> [Work to complete]: What are the lines from the top of the entries below through the line containing "Task: Click the 评测选定选手 button"? Return them exactly, both ends included, without the pictures.

> [Extracted data]:

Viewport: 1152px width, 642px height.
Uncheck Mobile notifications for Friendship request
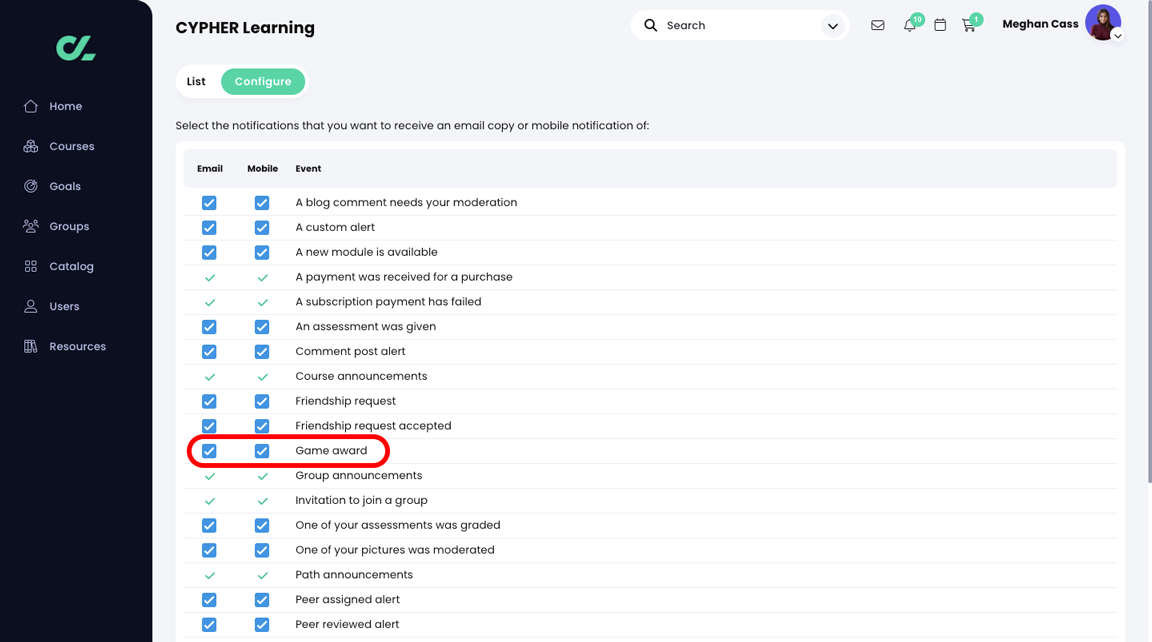[x=262, y=401]
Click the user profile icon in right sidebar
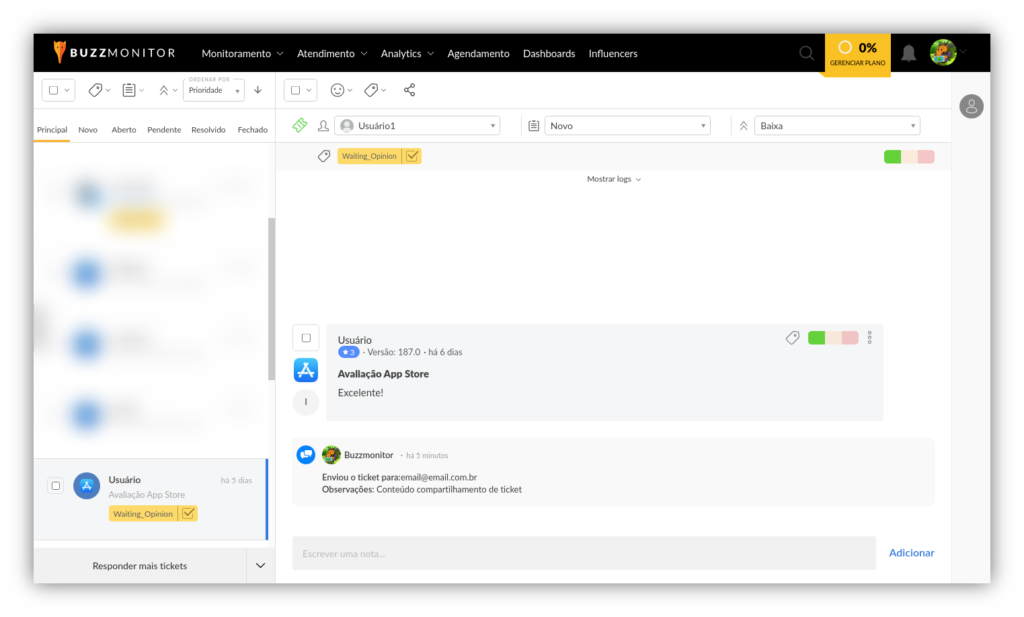 [971, 106]
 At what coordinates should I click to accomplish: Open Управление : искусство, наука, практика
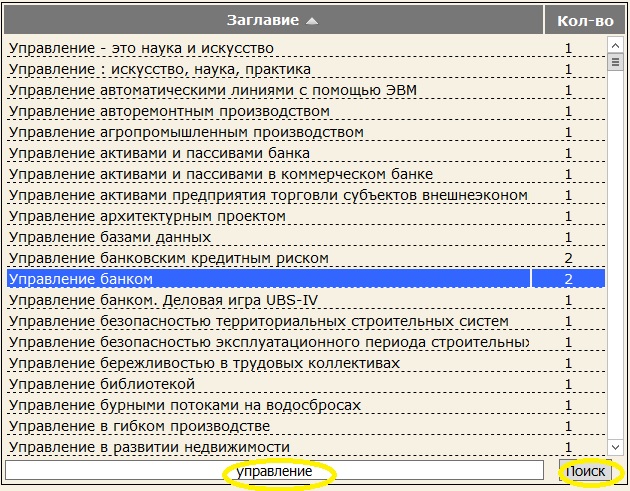pos(159,69)
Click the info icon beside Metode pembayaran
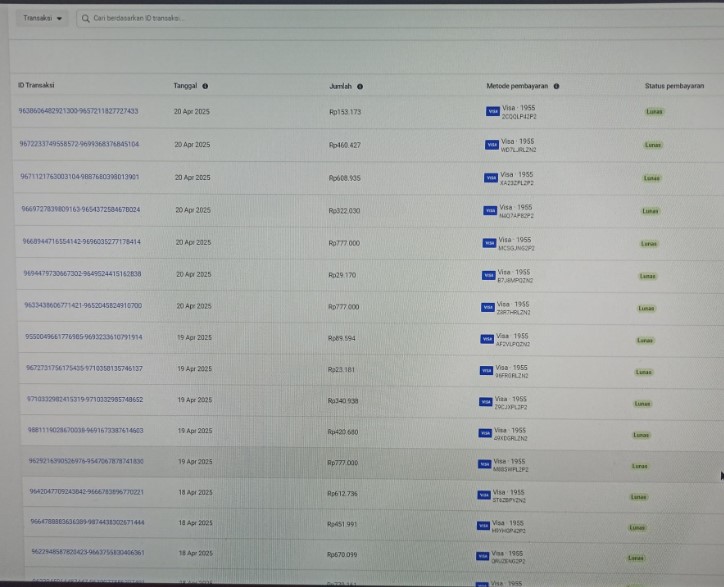The height and width of the screenshot is (587, 724). tap(556, 86)
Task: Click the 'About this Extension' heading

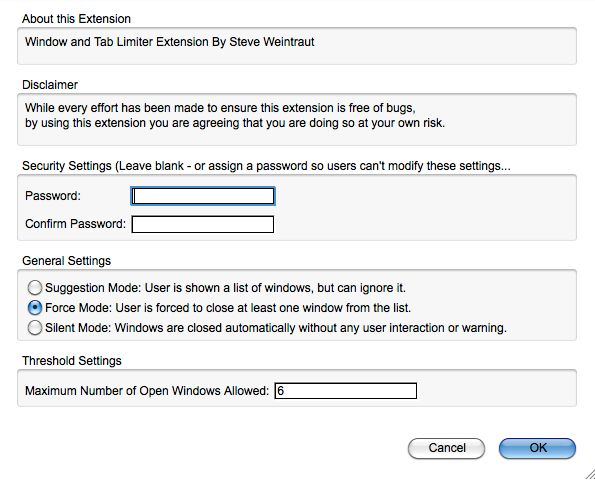Action: pos(76,19)
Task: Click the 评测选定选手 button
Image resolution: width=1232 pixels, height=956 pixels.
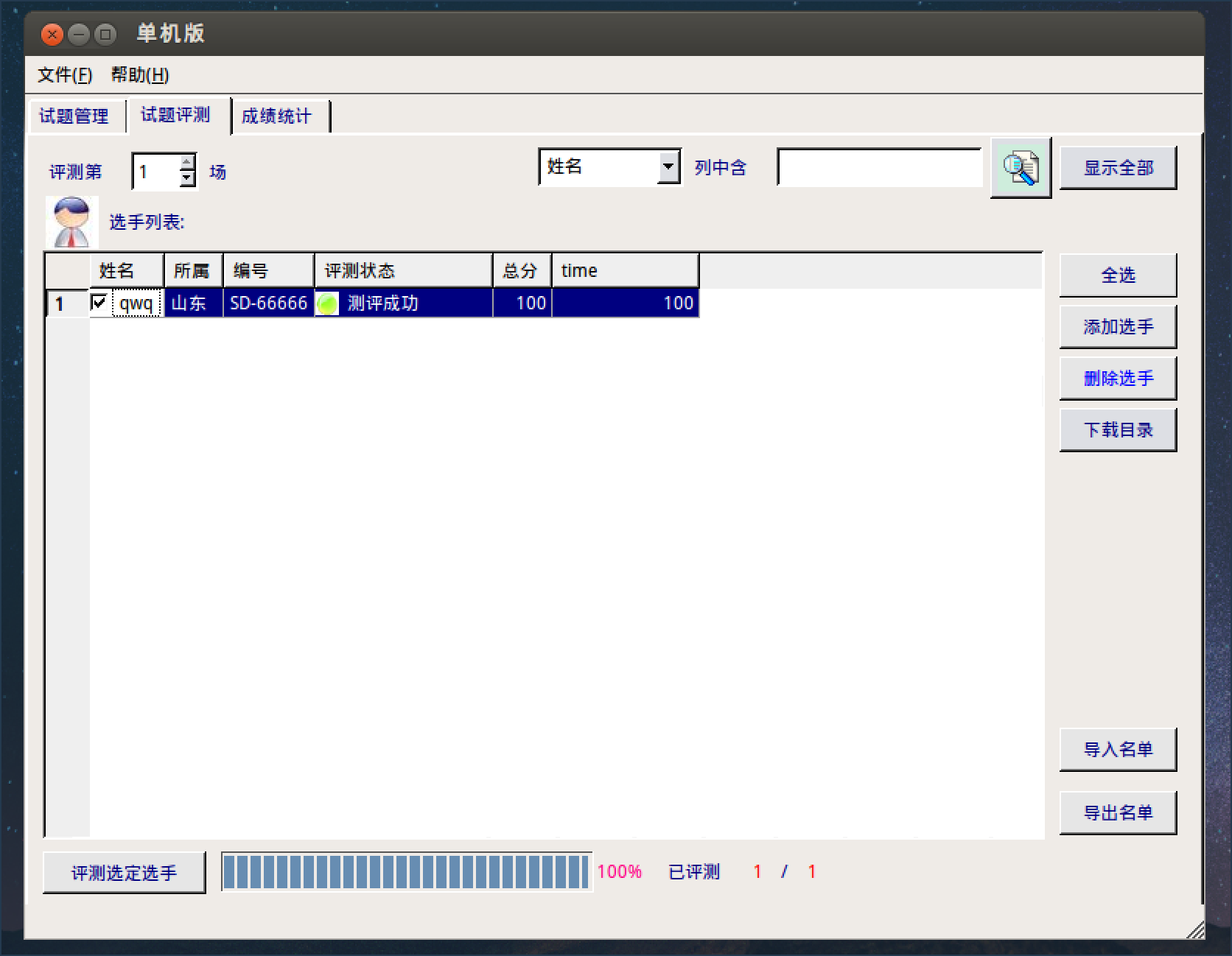Action: pyautogui.click(x=124, y=873)
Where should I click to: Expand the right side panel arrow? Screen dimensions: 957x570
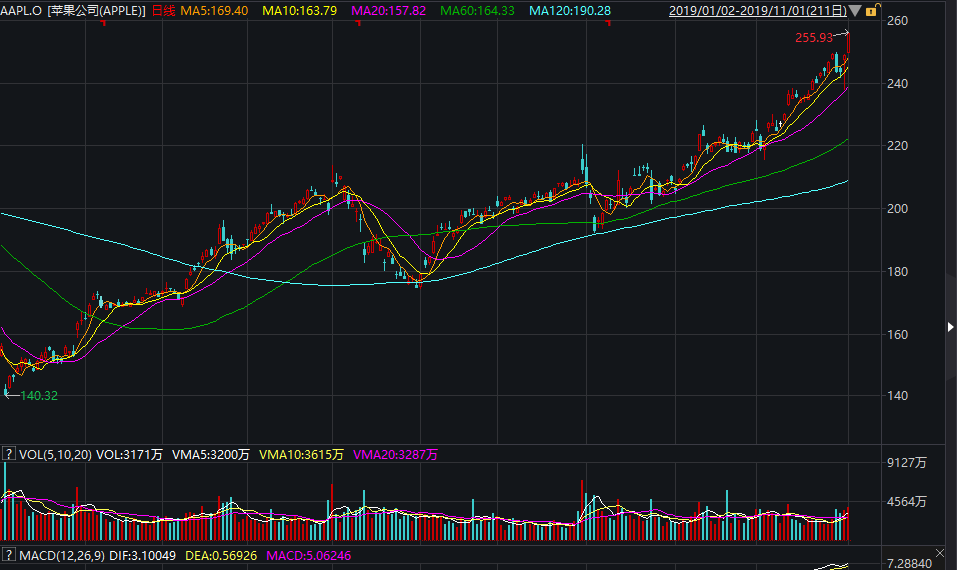tap(949, 326)
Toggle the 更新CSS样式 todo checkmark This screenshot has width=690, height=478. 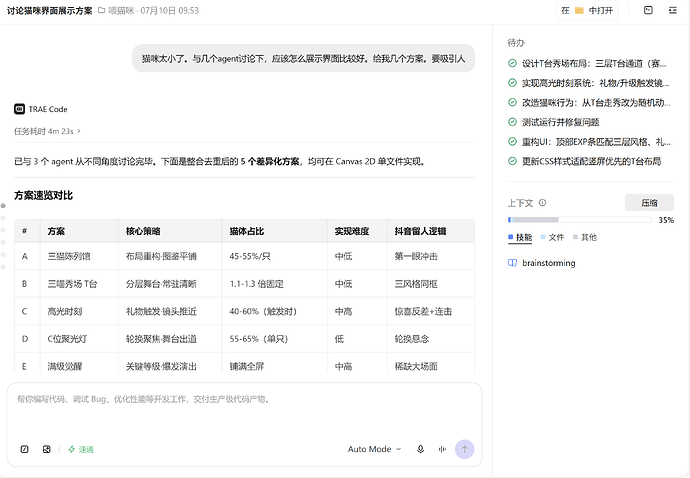coord(512,161)
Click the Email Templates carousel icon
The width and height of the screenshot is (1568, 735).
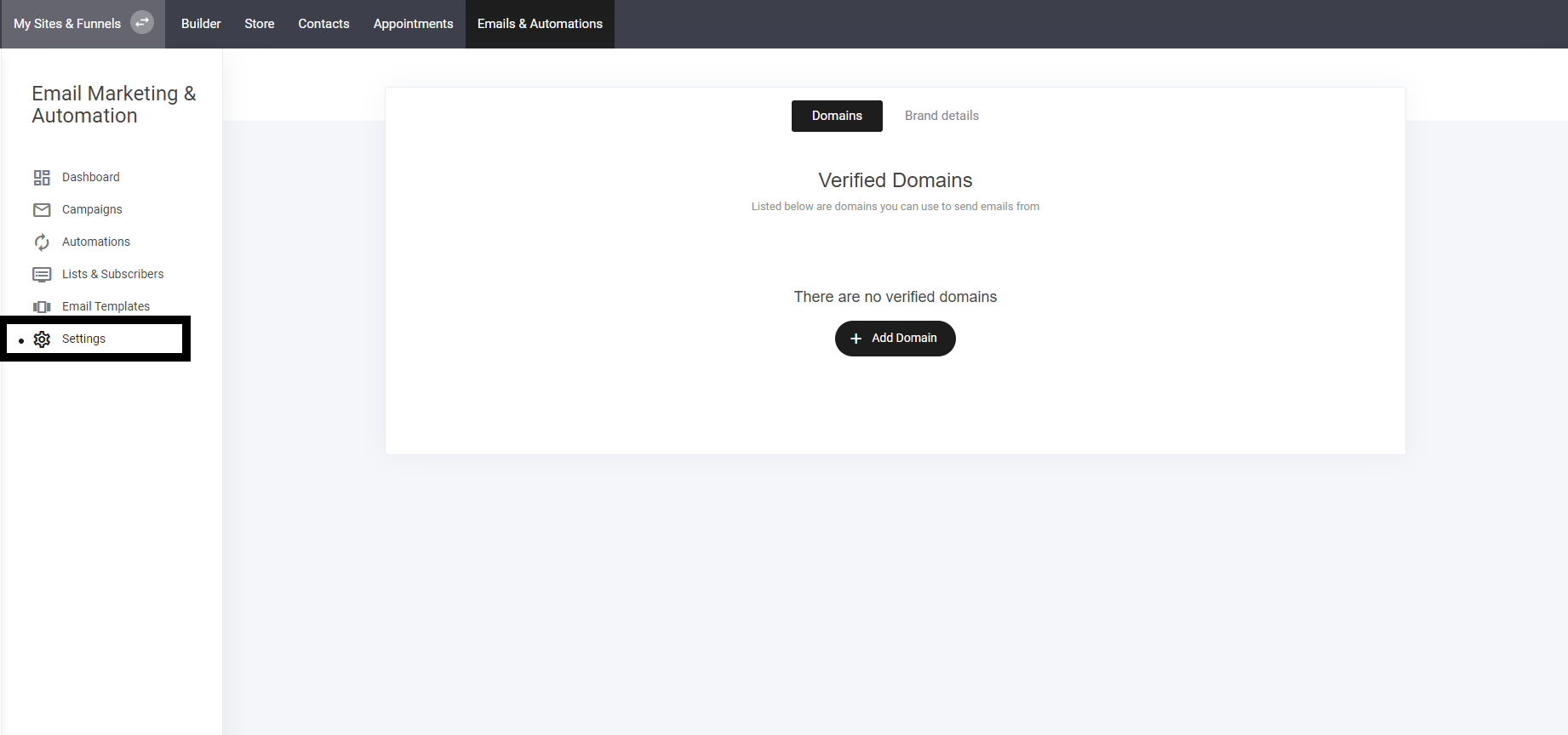pos(42,307)
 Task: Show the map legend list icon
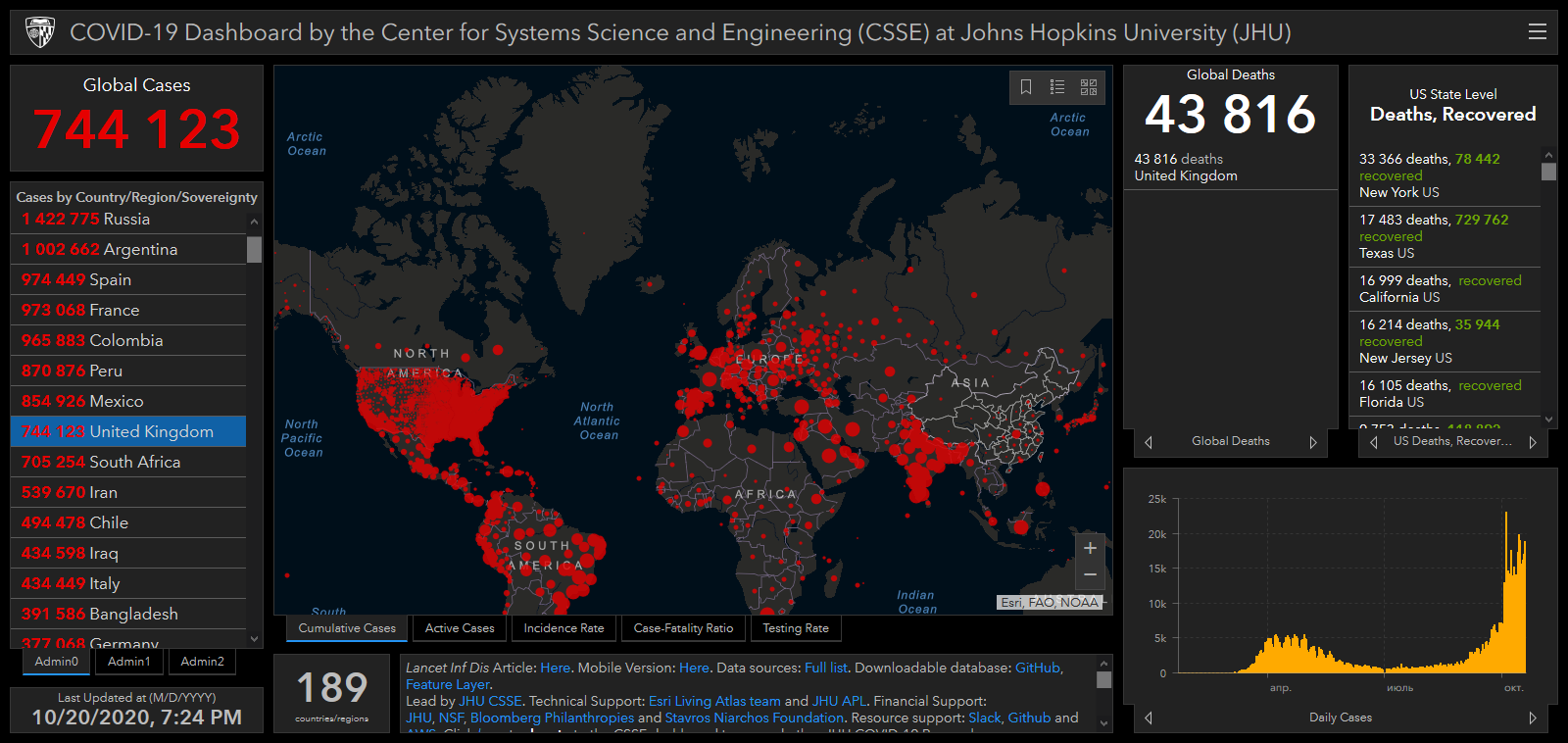coord(1057,87)
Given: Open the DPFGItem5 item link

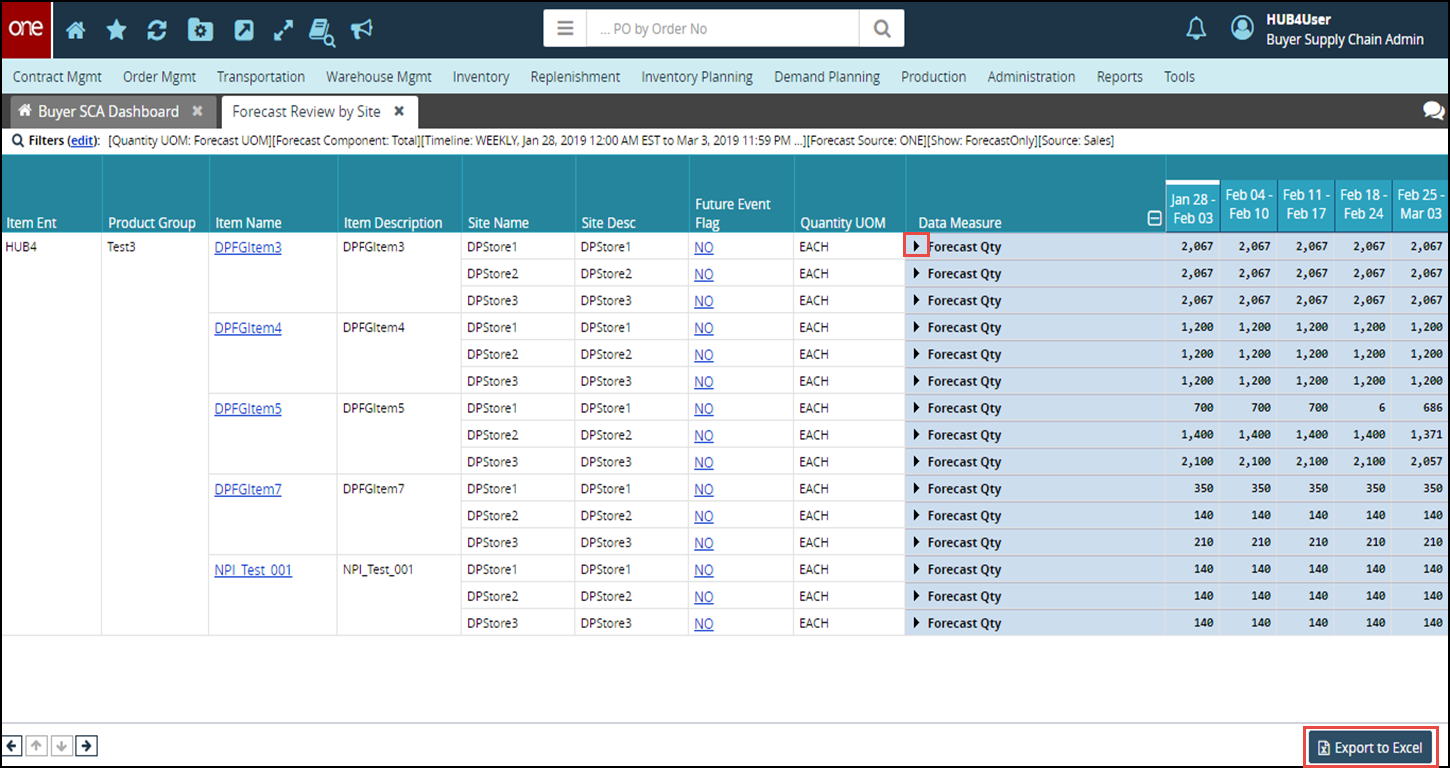Looking at the screenshot, I should click(248, 408).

> [Your solution]:
Viewport: 1152px width, 642px height.
Uncheck Mobile notifications for Friendship request
[x=262, y=401]
Click the user profile icon in right sidebar
 [971, 106]
 At what coordinates should I click to accomplish: Open Управление : искусство, наука, практика
pos(159,69)
Click the info icon beside Metode pembayaran
The height and width of the screenshot is (587, 724). tap(556, 86)
Task: Click the 'About this Extension' heading

Action: pos(76,19)
Task: Click the 评测选定选手 button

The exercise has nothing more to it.